Organized Panel Session
Opium revenue has funded the expansion of empire and state making across Asia. Using well-researched historical analysis of opium, this panel interrogates assumptions in scholarly and policy literature about the operation of drug markets in Asia.
One assumption, called the “balloon effect,” is an oft-used analogy to explain changing patterns of drug production. According to this model, a state’s suppression of opium in one area can stimulate production in another. But it’s not clear if this model fits all cases, raising fundamental questions about the processes behind state-led prohibition as well as shifts in patterns of opium cultivation.
A historical view shows shifts in the locus for intensive opium cultivation in Asia. For centuries, it was British India. But in the late 19th and early 20th centuries, China became the region’s major producer. Next, in the second half of the 20th century, intensive production shifted to mainland Southeast Asia, and finally to Afghanistan. But most scholarship on opium focuses on the India to China trade during the colonial period.

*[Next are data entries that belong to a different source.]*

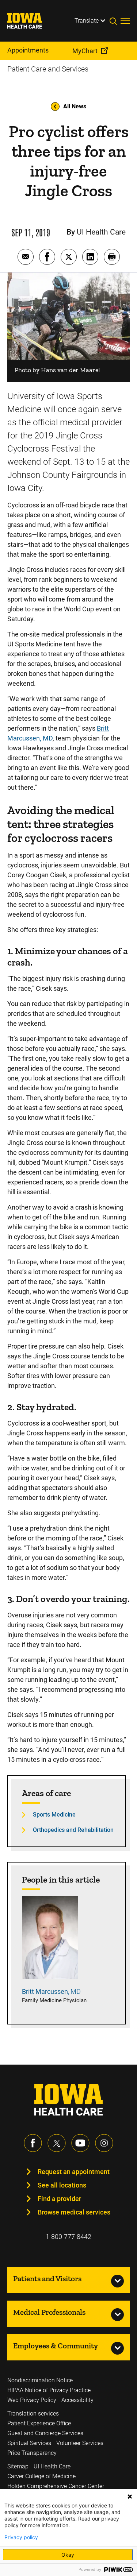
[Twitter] (56, 2143)
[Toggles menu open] (125, 20)
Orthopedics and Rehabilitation (73, 1829)
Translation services (33, 2413)
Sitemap (17, 2466)
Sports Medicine (54, 1814)
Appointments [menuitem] (28, 50)
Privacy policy (21, 2537)
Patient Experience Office (39, 2423)
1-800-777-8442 (68, 2236)
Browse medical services (74, 2212)
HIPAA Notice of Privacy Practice (49, 2390)
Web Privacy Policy (31, 2400)
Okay (67, 2555)
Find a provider (59, 2198)
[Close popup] (130, 2496)
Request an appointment (74, 2171)
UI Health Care (52, 2466)
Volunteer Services (79, 2443)
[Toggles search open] (115, 20)
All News (74, 106)
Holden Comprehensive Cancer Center (55, 2486)
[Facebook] (33, 2143)
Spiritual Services (29, 2443)
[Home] (29, 20)
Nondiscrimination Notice (40, 2380)
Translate (87, 20)
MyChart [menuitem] (85, 51)
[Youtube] (80, 2143)
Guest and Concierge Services (45, 2433)
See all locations (62, 2185)
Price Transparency (32, 2452)
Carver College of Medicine (41, 2476)
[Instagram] (104, 2143)
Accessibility (77, 2400)
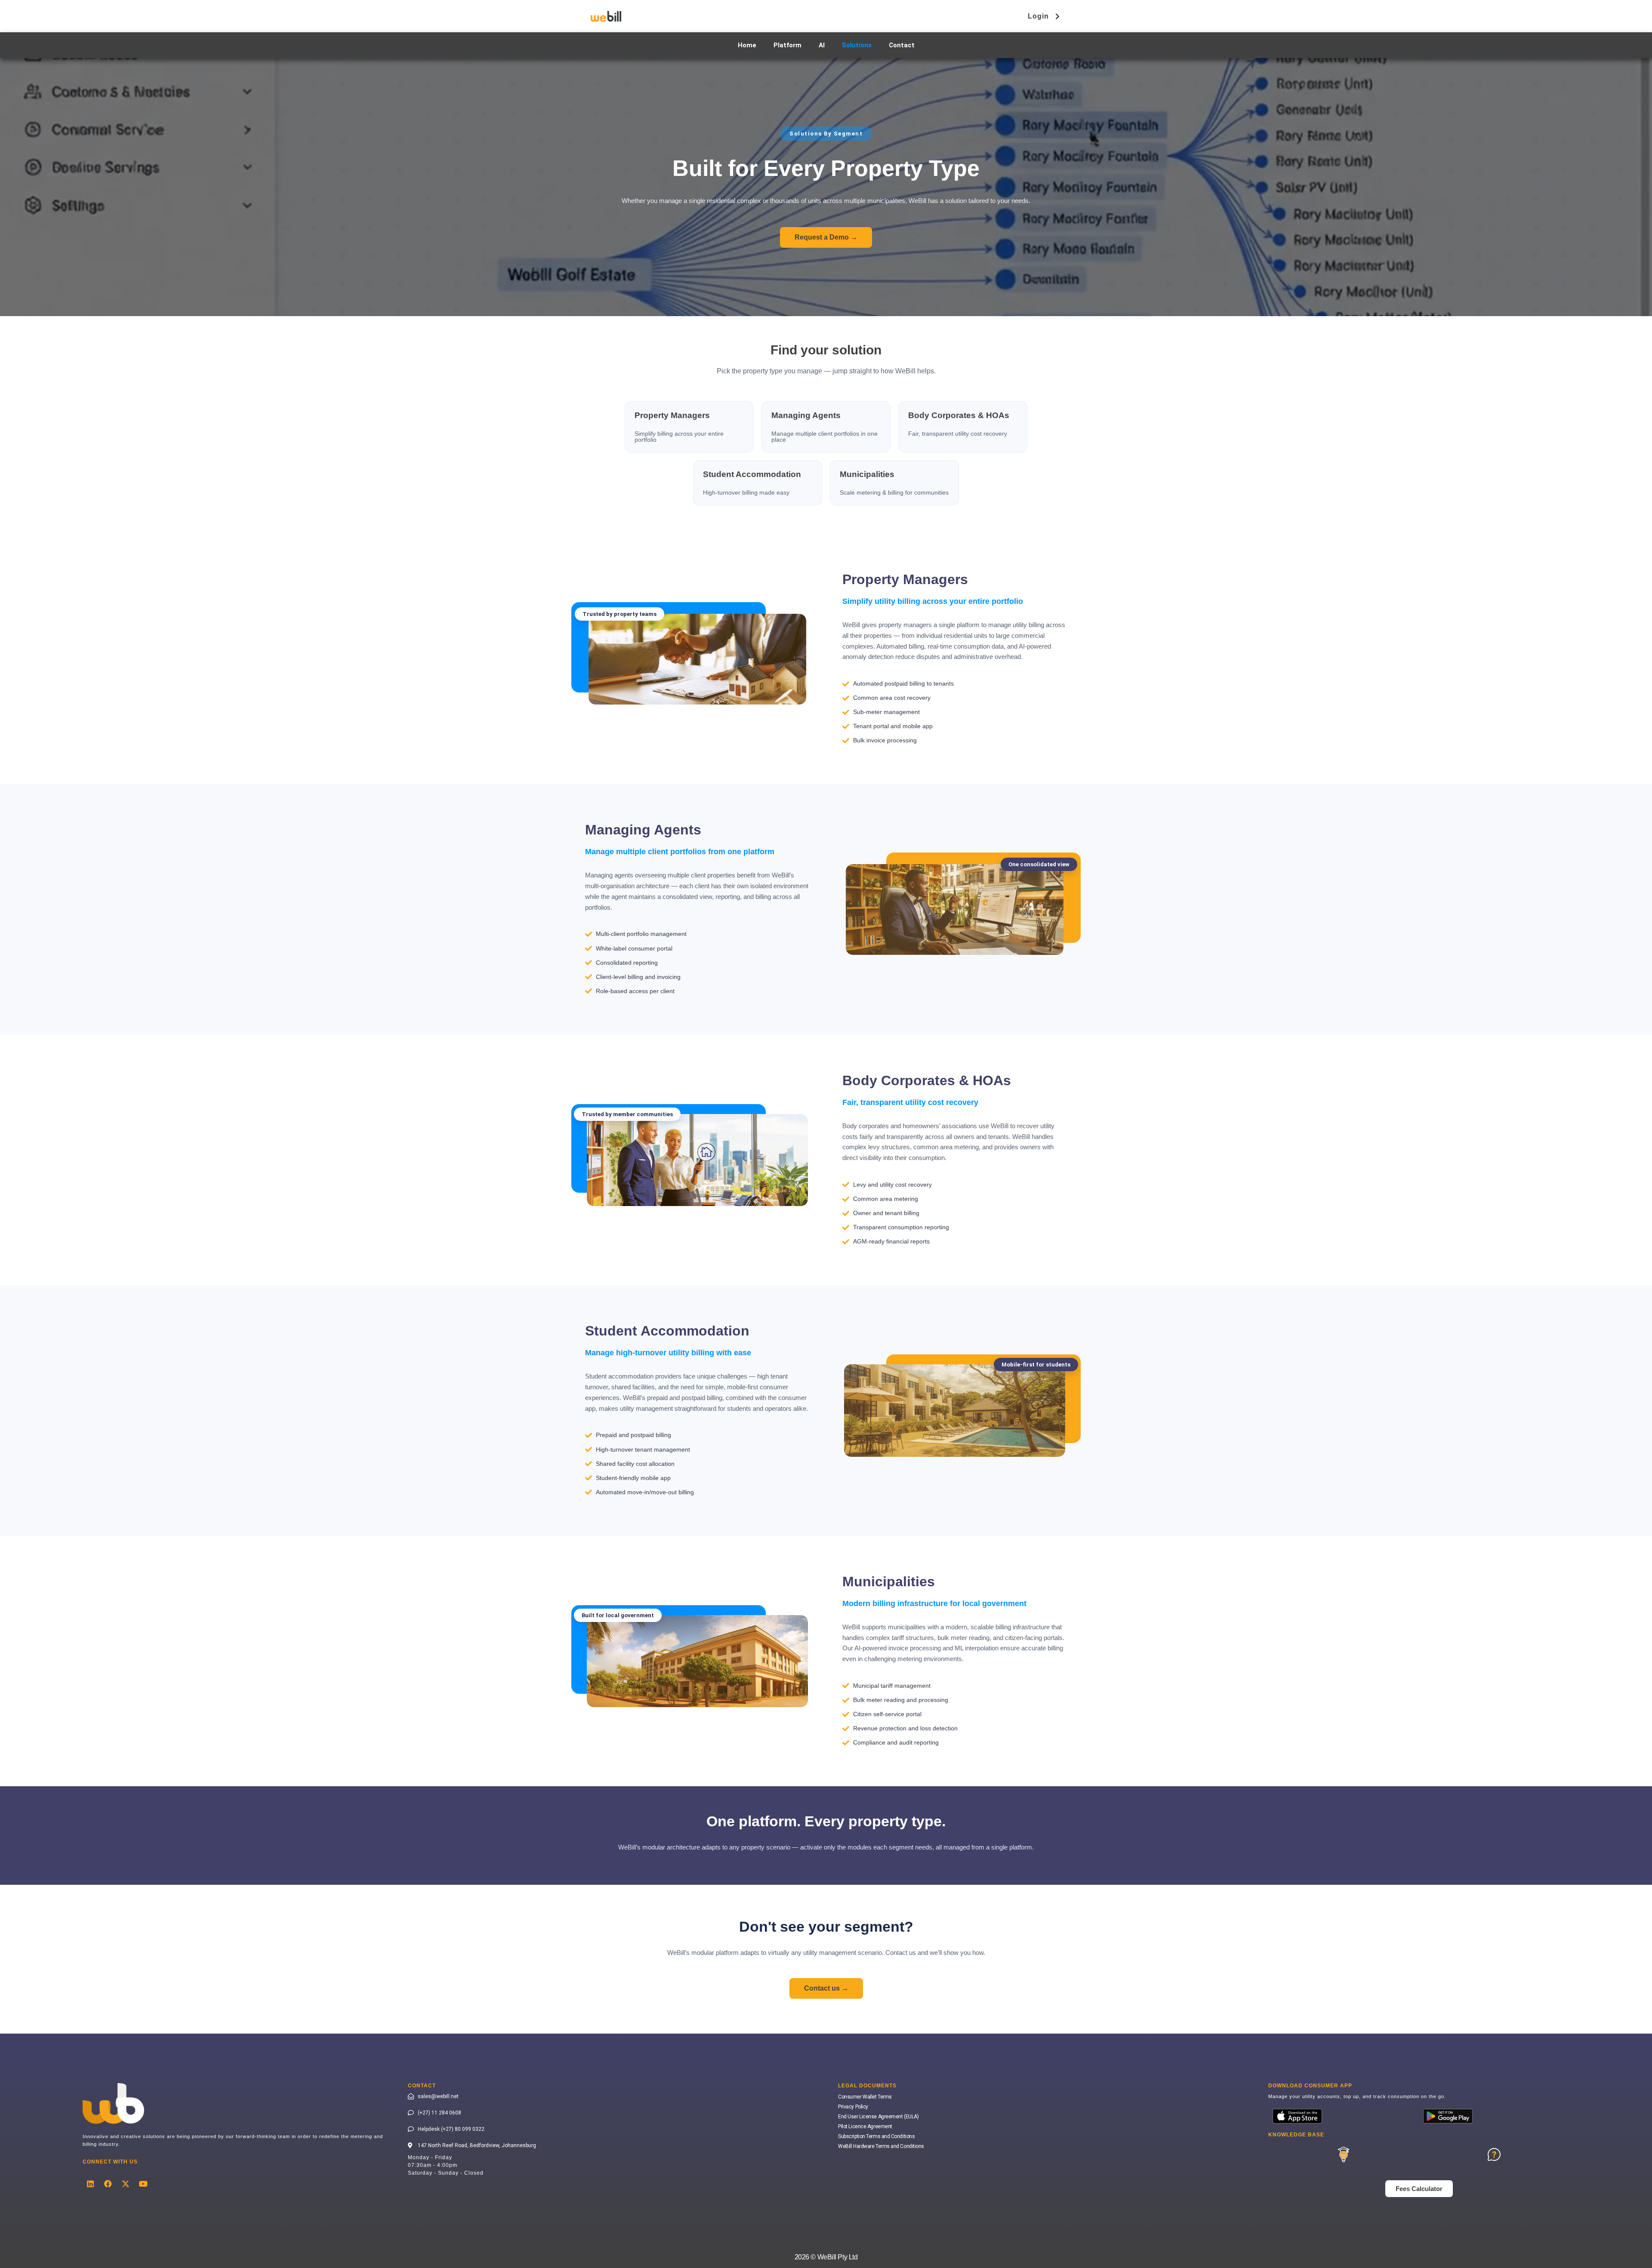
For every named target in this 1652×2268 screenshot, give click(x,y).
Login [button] (1038, 16)
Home (747, 45)
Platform (787, 45)
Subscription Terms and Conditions (876, 2136)
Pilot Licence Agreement (865, 2126)
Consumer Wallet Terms (865, 2097)
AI (822, 45)
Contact (902, 45)
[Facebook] (108, 2183)
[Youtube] (143, 2183)
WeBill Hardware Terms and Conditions (881, 2146)
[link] (689, 426)
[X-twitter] (125, 2183)
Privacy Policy (853, 2107)
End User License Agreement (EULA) (878, 2117)
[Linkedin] (90, 2183)
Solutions (857, 45)
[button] (619, 614)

To better grasp the operation of drug markets, this panel examines their emergence and the factors that shape their evolution. This panel’s papers draw on cases from Afghanistan and Southeast Asia and provides analysis of local, regional and global-level factors and their impact on farmers, states and traffickers. Our historical-comparative analysis will provide both new perspectives on the blurred relations between licit/illicit drug markets and insights about the connections between state-building and opium cultivation.